Due to Ayla's upbringing among the Clan and the fact that she had given birth to a half-clan son, Jondalar initially believed that she would be vilified and shunned by the Zelandonii.
This inner struggle was a great personal crisis for him and Ayla as it affected their relations both in "Valley of Horses" and "The Mammoth Hunters", generally interfering strongly in their relationship as a couple until Jondalar could put his natal prejudices to rest.
However, it is not common knowledge that Ayla had a son of "mixed spirits" (a Neanderthal-Cro Magnon hybrid), and Zelandoni (Zolena) advised her not to mention him to anyone.
He supposedly gained some control during his years living with the Lanzadonii, but Ayla's brief relationship with Ranec caused an explosion of jealousy which belies this idea.

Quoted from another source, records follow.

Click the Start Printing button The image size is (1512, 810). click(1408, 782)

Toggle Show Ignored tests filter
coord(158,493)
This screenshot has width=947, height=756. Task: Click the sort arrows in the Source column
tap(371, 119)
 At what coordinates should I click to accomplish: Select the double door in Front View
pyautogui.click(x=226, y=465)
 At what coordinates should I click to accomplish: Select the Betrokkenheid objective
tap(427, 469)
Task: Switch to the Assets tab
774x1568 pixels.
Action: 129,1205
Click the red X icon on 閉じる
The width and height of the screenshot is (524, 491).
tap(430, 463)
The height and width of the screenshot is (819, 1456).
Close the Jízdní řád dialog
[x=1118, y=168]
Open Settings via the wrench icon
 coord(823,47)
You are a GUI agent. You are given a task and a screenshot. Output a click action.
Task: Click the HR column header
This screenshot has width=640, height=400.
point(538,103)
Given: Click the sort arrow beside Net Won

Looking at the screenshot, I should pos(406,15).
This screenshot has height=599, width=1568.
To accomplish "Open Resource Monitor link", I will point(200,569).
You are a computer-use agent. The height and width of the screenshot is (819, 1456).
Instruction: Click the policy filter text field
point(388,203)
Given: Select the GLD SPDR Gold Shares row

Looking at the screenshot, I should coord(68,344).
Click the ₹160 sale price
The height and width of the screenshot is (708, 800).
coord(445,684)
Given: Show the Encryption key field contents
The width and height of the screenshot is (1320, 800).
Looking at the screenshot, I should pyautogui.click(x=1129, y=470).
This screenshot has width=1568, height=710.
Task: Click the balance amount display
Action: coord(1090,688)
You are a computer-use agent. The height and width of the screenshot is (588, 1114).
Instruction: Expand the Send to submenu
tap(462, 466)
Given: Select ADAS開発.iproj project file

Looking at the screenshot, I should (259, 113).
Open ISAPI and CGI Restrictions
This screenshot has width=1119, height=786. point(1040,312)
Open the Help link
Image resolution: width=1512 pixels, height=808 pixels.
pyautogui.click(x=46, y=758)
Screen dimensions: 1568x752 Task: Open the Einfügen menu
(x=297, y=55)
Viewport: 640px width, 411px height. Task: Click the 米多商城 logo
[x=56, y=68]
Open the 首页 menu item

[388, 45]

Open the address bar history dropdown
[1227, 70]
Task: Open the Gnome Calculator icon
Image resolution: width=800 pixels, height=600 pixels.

He has also been endowed with a "prodigious manhood," and, as no woman has had the ability to accept his full measure save Ayla, he has been unable to find total abandon and sexual fulfillment, despite some gratification.
Dalanar and Marthona had a complicated and deep love affair about which the singers and story tellers still speak of with reverence and perhaps a touch of envy.
He is still good friends with Marthona, and leads his people to camp near the Ninth Cave encampment at the Zelandonii summer meeting central to the fifth book.
The second book, The Valley of Horses — introduces Jondalar and Thonolan traveling from the lands of the Lanzadonii, in today's western Switzerland, across the great glaciers capping the Alps into the upper Danube valley (Germany or Austria, given fictional license and Ice Age glacier sizes) accompanying his younger impetuous and head-strong brother Thonolan on his journey, putatively to reach the mouth of the Great Mother River (Danube).
Thonolan is charismatic, good looking, engaging, likable, irreverent and hardly ever serious while being skilled at wood bending and spear straightening, his craft in the master-of-all-trades world imagined by Auel.
He has a tendency to devil may care heroics: a moment of carelessness gets him mauled by a woolly rhinoceros, and another episode gets him killed by a Cave Lion.
Originally his tutor in the art of sex, Zolena and Jondalar developed a strong emotional, but socially unacceptable, attachment as well as physical compatibility.
(As conjected by Ayla, Joplaya is most likely Jondalar's half-sister via Dalanar, but since it is understood that only women can make children there is no such connection aside from a cultural relationship of 'hearth' or 'close' cousins.)
Considered the most beautiful woman at recent Zelandonii Summer Meetings, Jondalar began a relationship with Marona at some point between his return from the Lanzadonii cave and leaving with Thonolan on their Journey.
Known for her spiteful behavior and her skill with the Mother's Gift of Pleasure, Marona was planning to tie the knot with Jondalar at the Summer Meeting before he left unexpectedly.
She was understandably vexed, but when Jondalar returned five years later he discovered that she still begrudged him their sundered engagement; she has also, by extension, shown vicious hostility towards Ayla.
During the final book, she re-kindled what she believed to be a relationship with Jondalar, but which was revealed as purely physical gratification on his part as Ayla was so often away, distracted or tired due to her spiritual training and duties.
The brief description of their liaison seems to be highly symbolic, used by Auel as a device to illustrate Jondalar's emotional state of mind before meeting Ayla.
Having saved his life and healed him so well that no one would expect that he had been mauled by a cave lion, Ayla won Jondalar's heart with a potent mix of experience and innocence, strength and vulnerability.